Angus Macpherson, Merrill's head of Asian capital markets, is leaving the firm this July for a one-year break before returning to the UK when his oldest son starts school. His departure has been planned for a while, but was only announced in an internal memo yesterday (Thursday).
In his place, close friend and former colleague Ian Carton returns to Asia to run the combined debt and equities group. Carton will manage a team, which has seen a number of changes in recent weeks. Rod Sykes has just been recruited from ING to head of Asian debt capital markets, while Ken Poon left last week to become head of equity capital markets at Citigroup.
Including Australia, the full team encompasses about 20 bankers, or about 15 without. It numbers two MDs (Carton and Sykes) and about 10 people working in Hong Kong, of whom about eight work in ECM and only two in DCM. As a result, it seems likely Carton will retain an ECM focus.
In addition to the combined equities and debt group, Carton will also have partial oversight over the structured solutions group, which combines equity and debt derivatives. The other reporting line runs into Anthony Hung, head of Asian fixed income.
Carton is currently based in London where he has a broad origination role covering Scandinavia, Central and Eastern Europe, Africa and the Middle East, plus TMT and healthcare. He left Asia in 2001 after working with Macpherson for many years in Asian ECM and before that at Smith New Court, ahead of its acquisition by Merrill.
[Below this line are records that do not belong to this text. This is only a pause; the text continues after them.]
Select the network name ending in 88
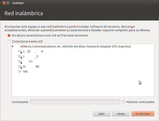Image resolution: width=159 pixels, height=121 pixels. [x=31, y=67]
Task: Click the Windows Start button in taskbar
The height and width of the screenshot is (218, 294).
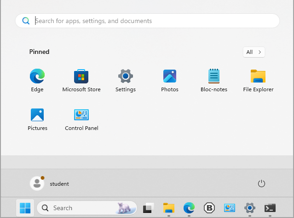Action: tap(25, 208)

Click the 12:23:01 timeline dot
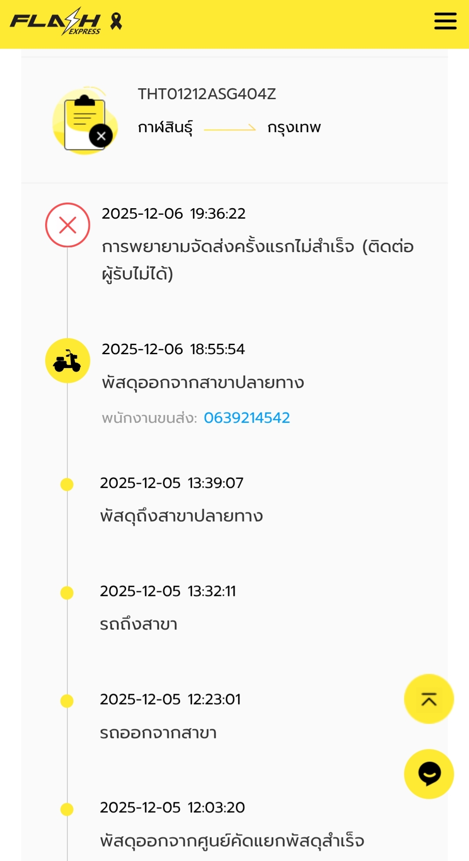click(67, 701)
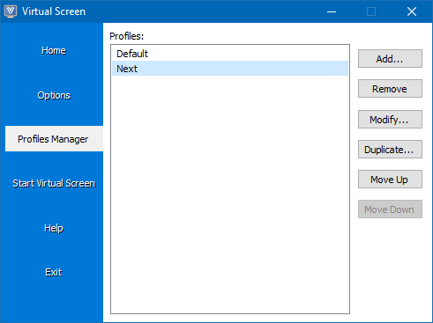Open the Options section
Image resolution: width=433 pixels, height=323 pixels.
pyautogui.click(x=54, y=95)
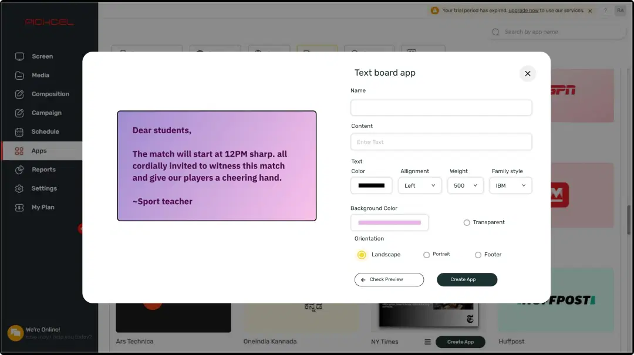Image resolution: width=634 pixels, height=355 pixels.
Task: Open the Apps menu item
Action: coord(39,151)
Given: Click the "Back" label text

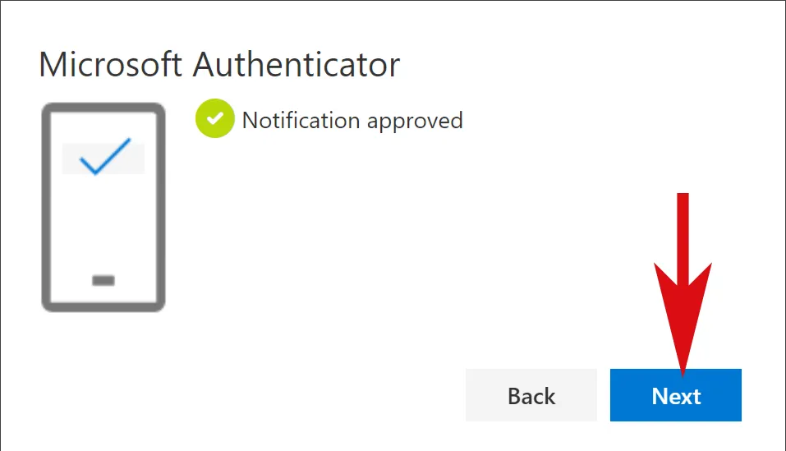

Macpherson has been in the region since 1995, working in Hong Kong for three years, then Singapore for two, before returning to Hong Kong in 2000. During his time, Merrill has been consistently towards the top of the Asian equity league tables and until recently had a near monopoly over business in Thailand and India, as well as an extremely strong franchise in Hong Kong and China.
Over the coming year, he plans to spend some time with his architect wife and two children in the Dordogne, before re-discovering his Scottish roots, then camping out for the ski season in Verbier. As yet he is undecided whether to return to the financial markets next summer, or branch out into a new career.